(Entries from a dataset)
◆ ◆ ◆
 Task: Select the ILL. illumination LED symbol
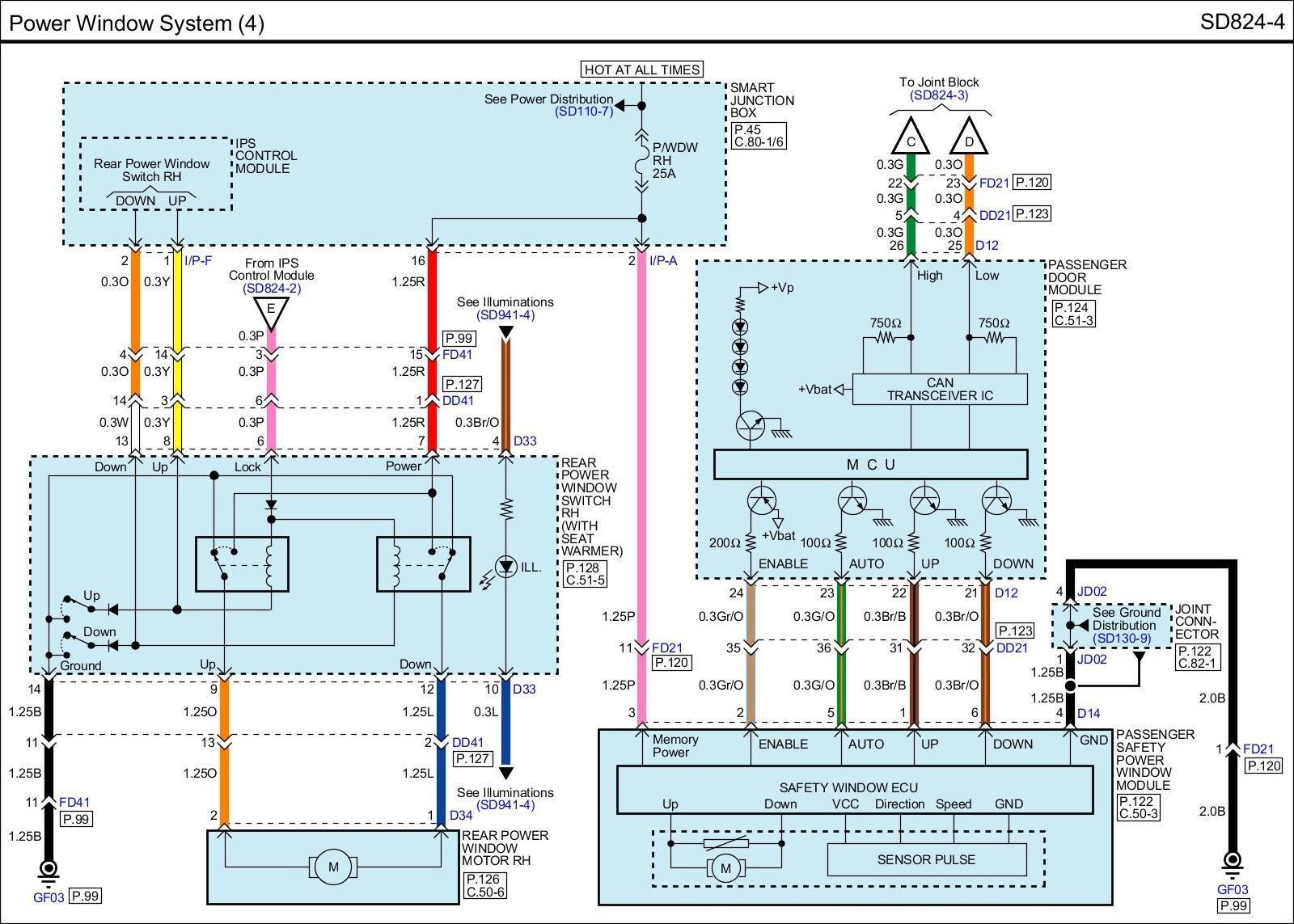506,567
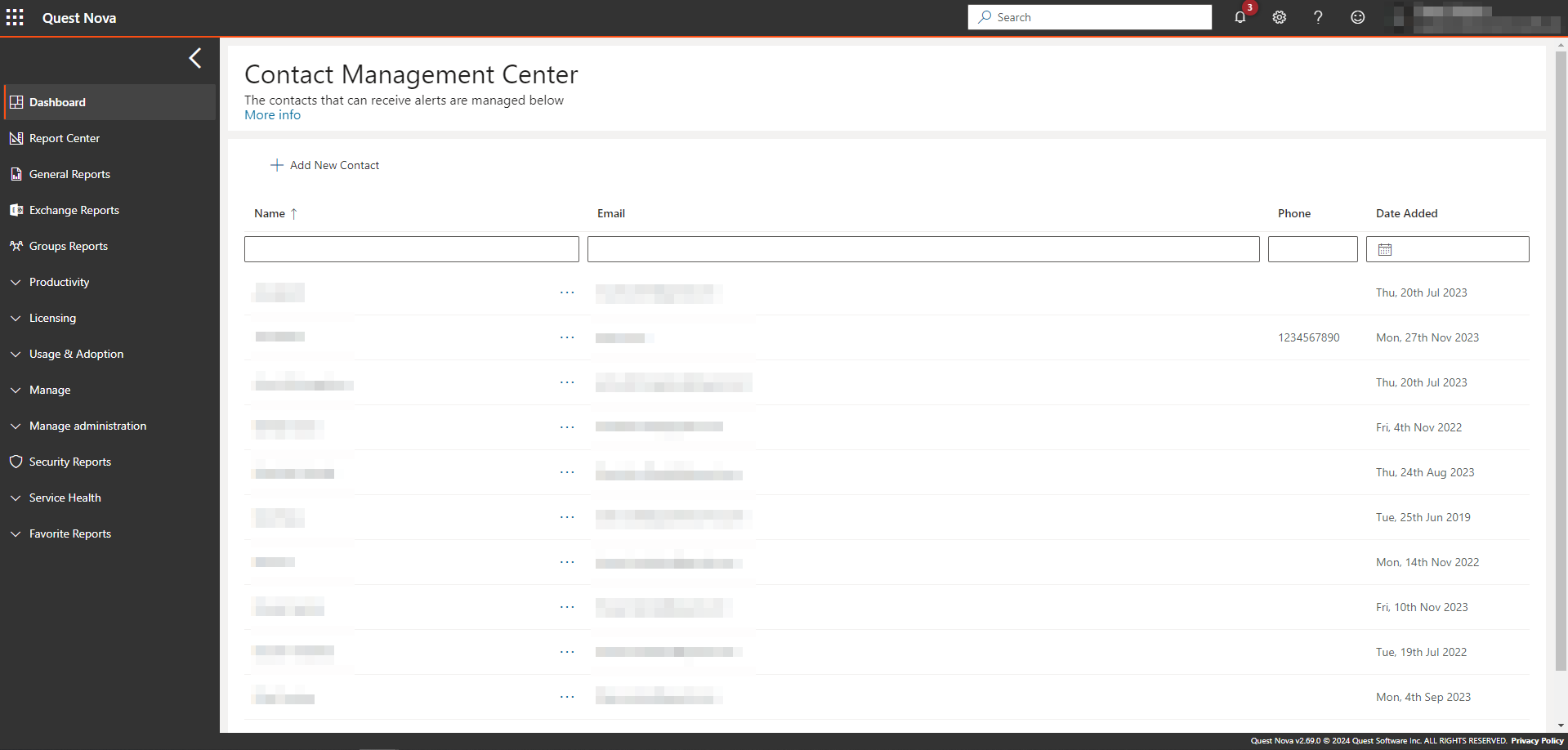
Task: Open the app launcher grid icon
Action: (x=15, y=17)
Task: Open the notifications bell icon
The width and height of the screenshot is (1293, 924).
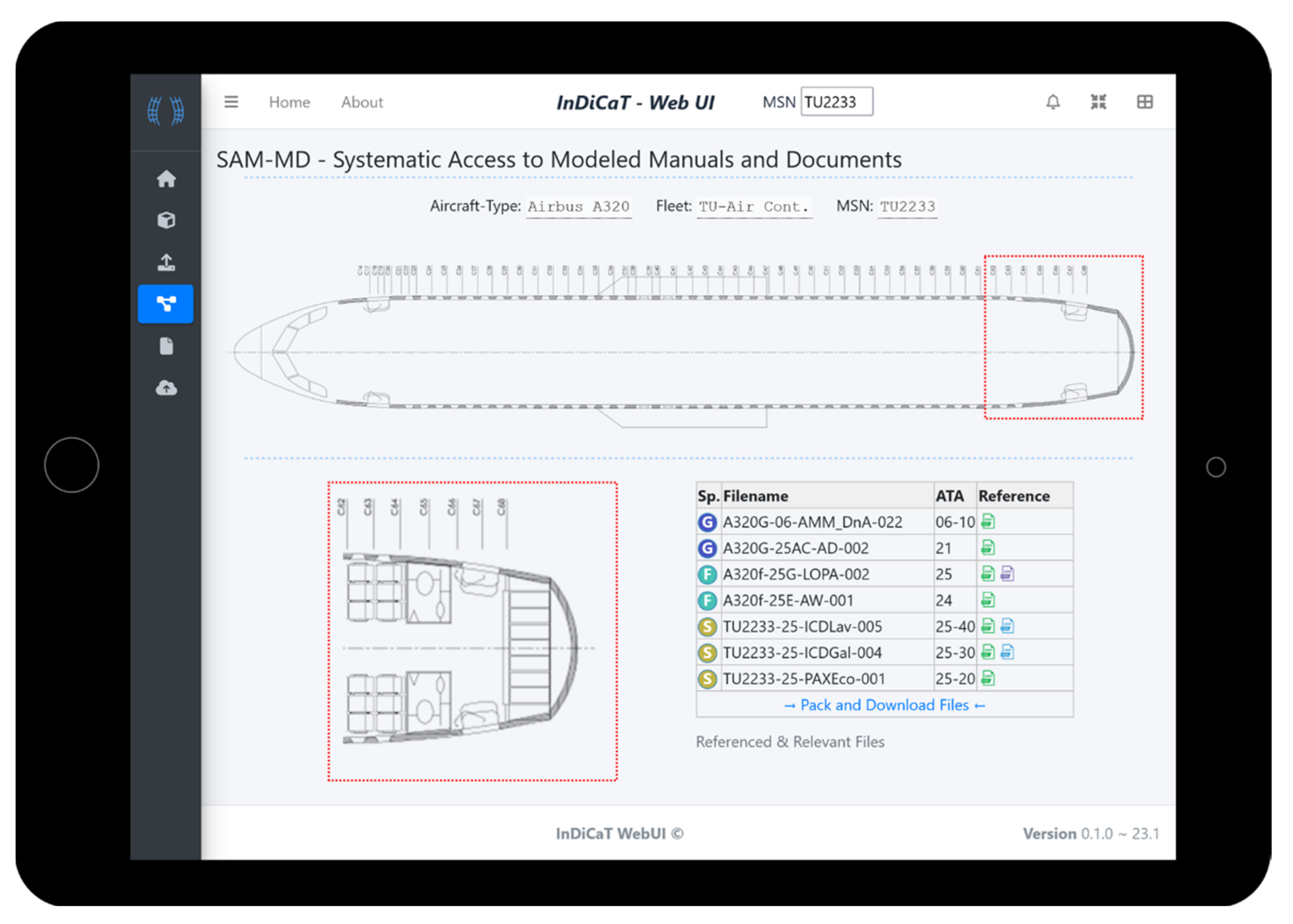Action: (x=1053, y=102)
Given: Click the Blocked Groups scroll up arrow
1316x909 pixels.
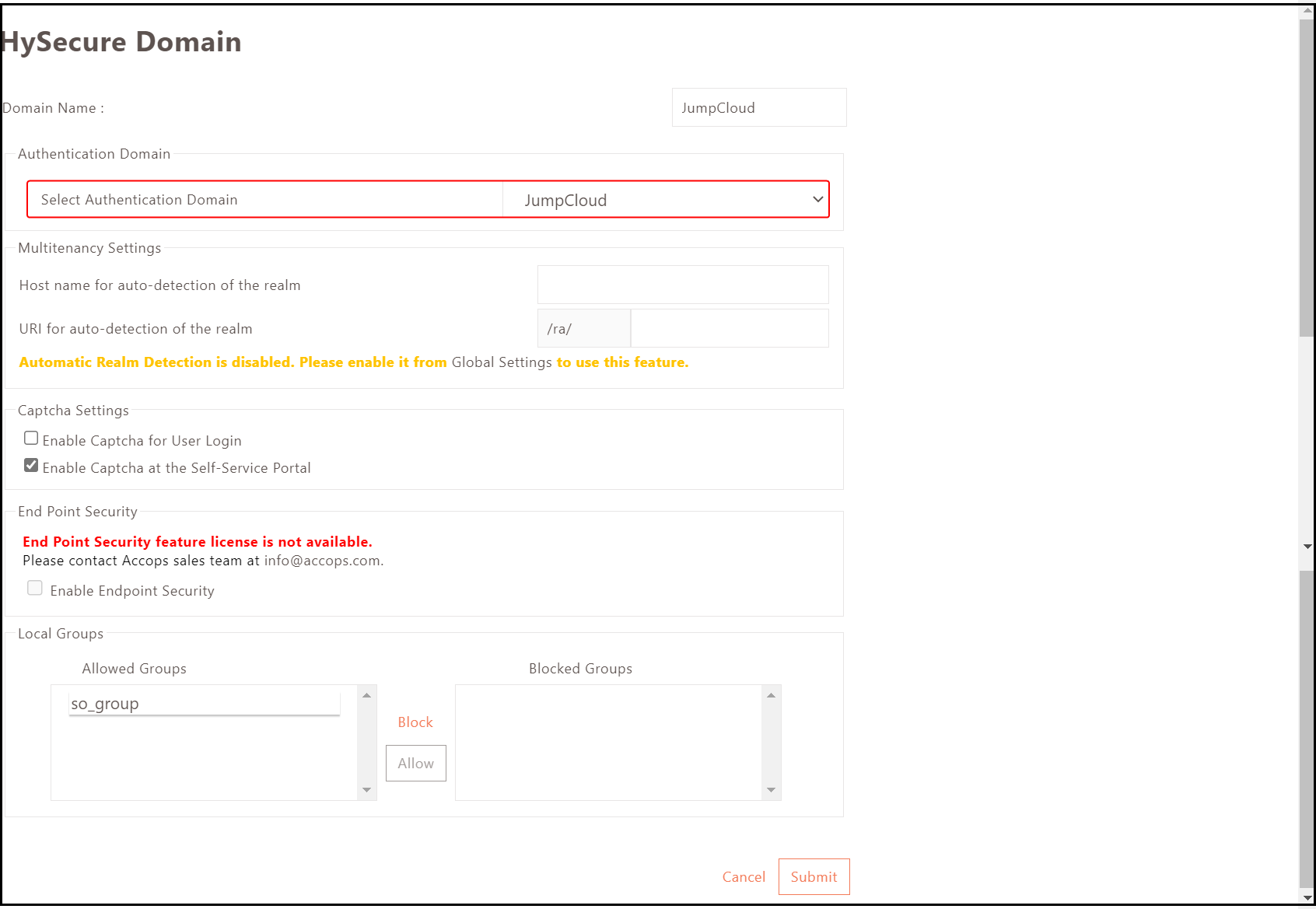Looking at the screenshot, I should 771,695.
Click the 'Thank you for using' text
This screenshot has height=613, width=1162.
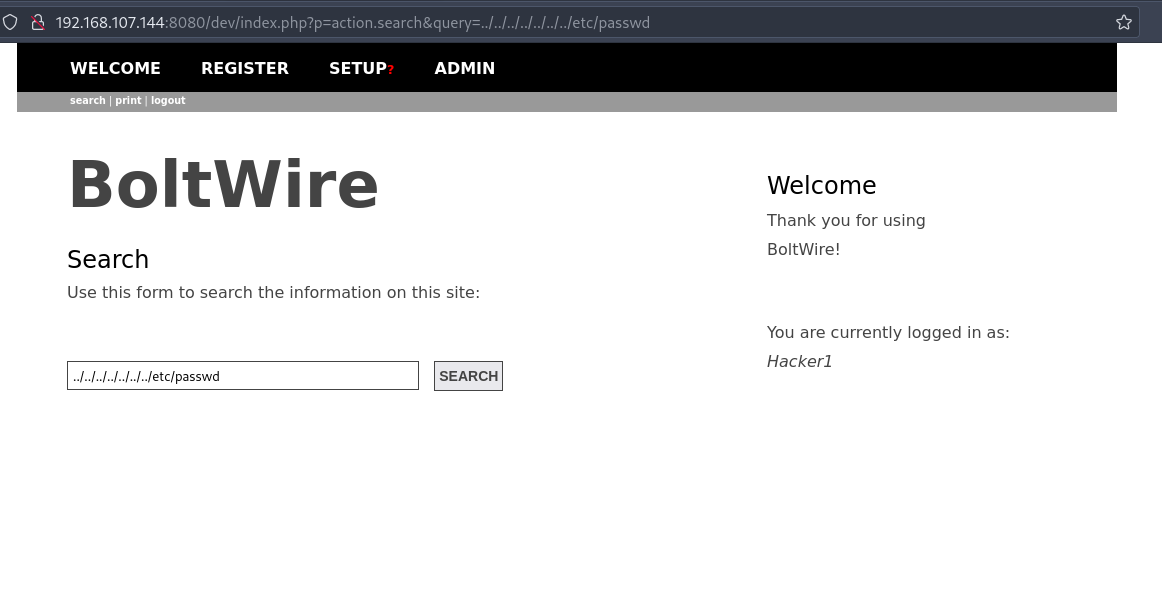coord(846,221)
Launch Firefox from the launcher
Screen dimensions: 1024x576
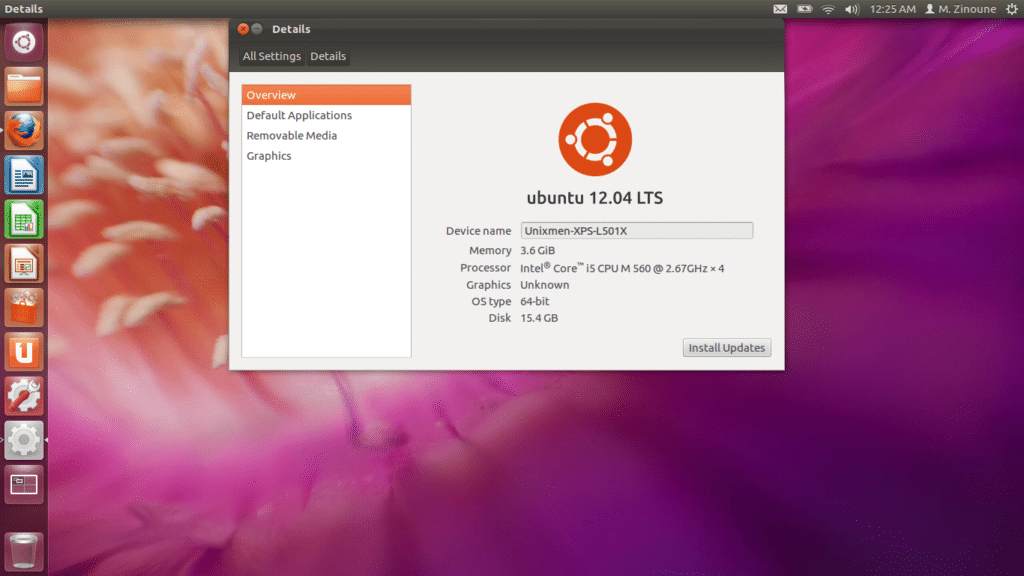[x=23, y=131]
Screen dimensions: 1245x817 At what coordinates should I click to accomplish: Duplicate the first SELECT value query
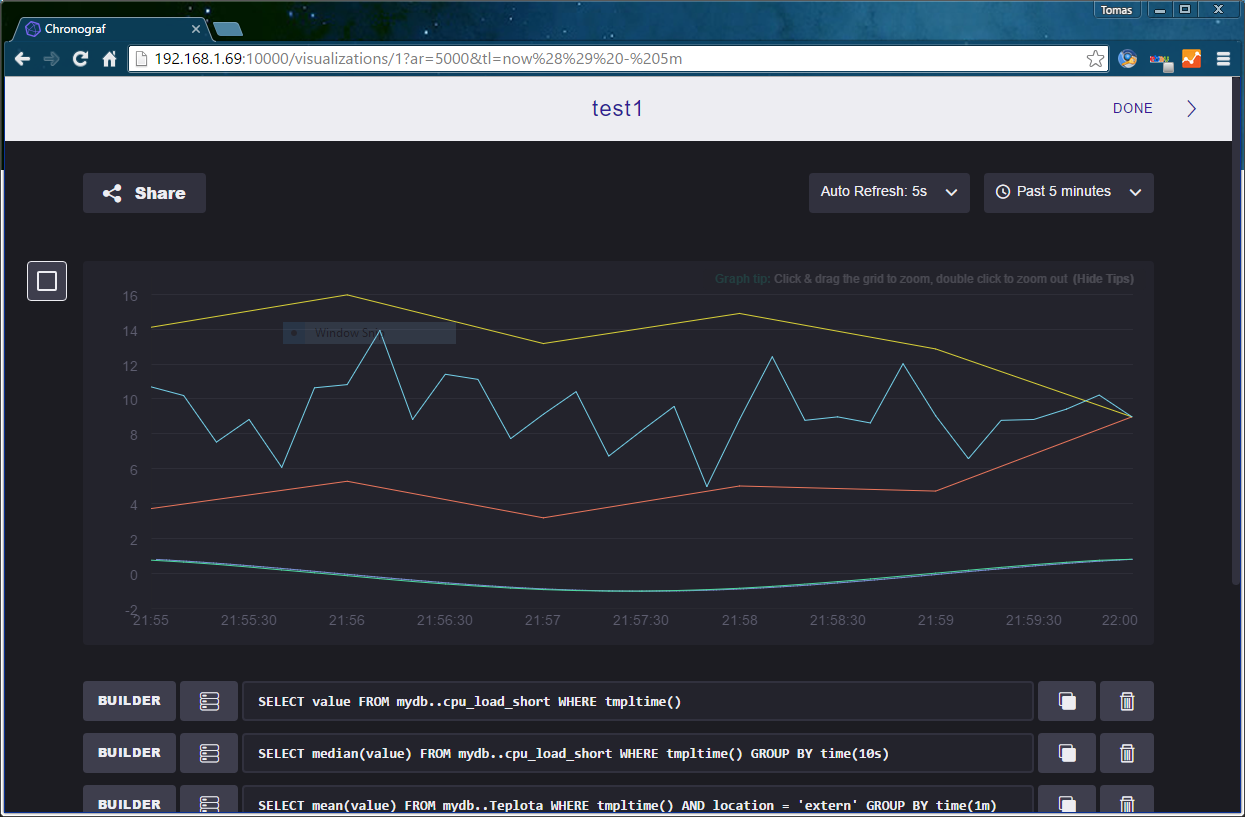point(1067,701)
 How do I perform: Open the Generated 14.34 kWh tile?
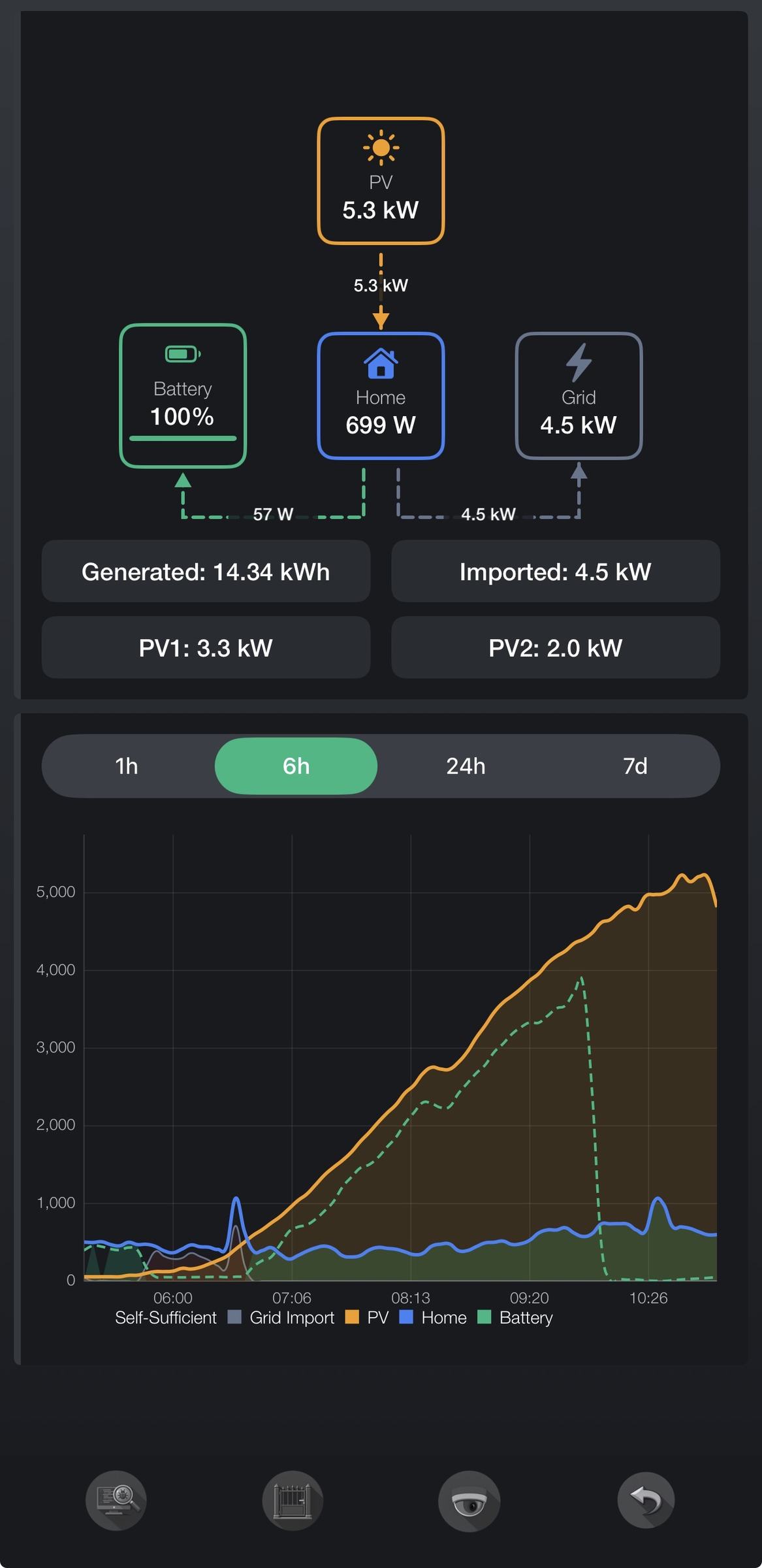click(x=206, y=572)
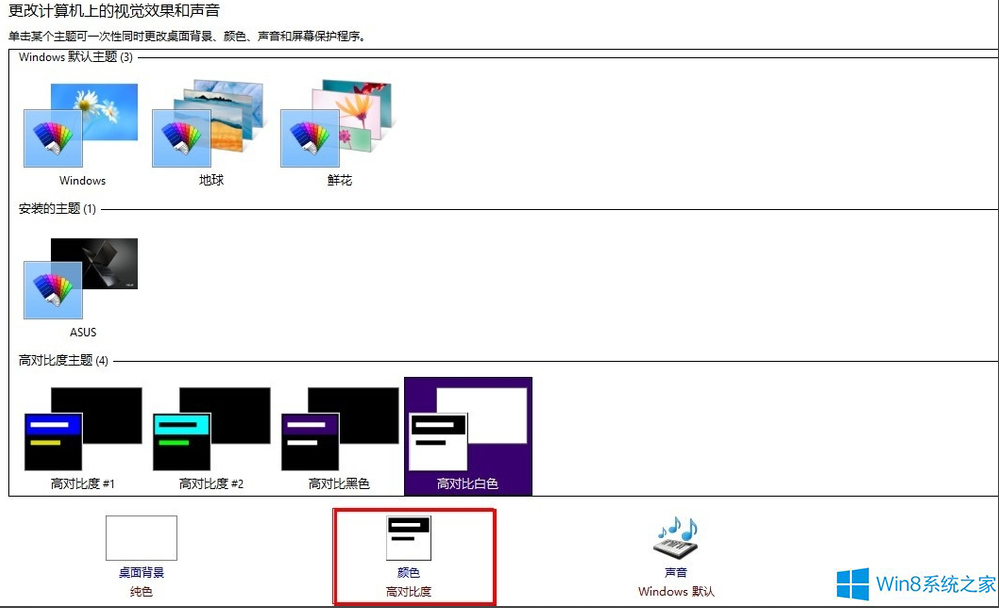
◆ ◆ ◆
Set problem:
Rewrite the material above with every "Screen dimensions" changed to "Image size" and nothing else altered, omitting the pictures.

Full solution:
 Task: Select the ILL. illumination LED symbol
506,567
Task: Open the app launcher grid icon
Action: (x=15, y=17)
Task: Open the notifications bell icon
The width and height of the screenshot is (1293, 924).
Action: (x=1053, y=102)
Given: Click the Blocked Groups scroll up arrow
1316x909 pixels.
Looking at the screenshot, I should 771,695.
Click the 'Thank you for using' text
This screenshot has height=613, width=1162.
coord(846,221)
Launch Firefox from the launcher
Image size: 1024x576
[x=23, y=131]
Image size: 1245x817 At what coordinates should I click to accomplish: Duplicate the first SELECT value query
point(1067,701)
 How do I perform: Open the Generated 14.34 kWh tile?
click(x=206, y=572)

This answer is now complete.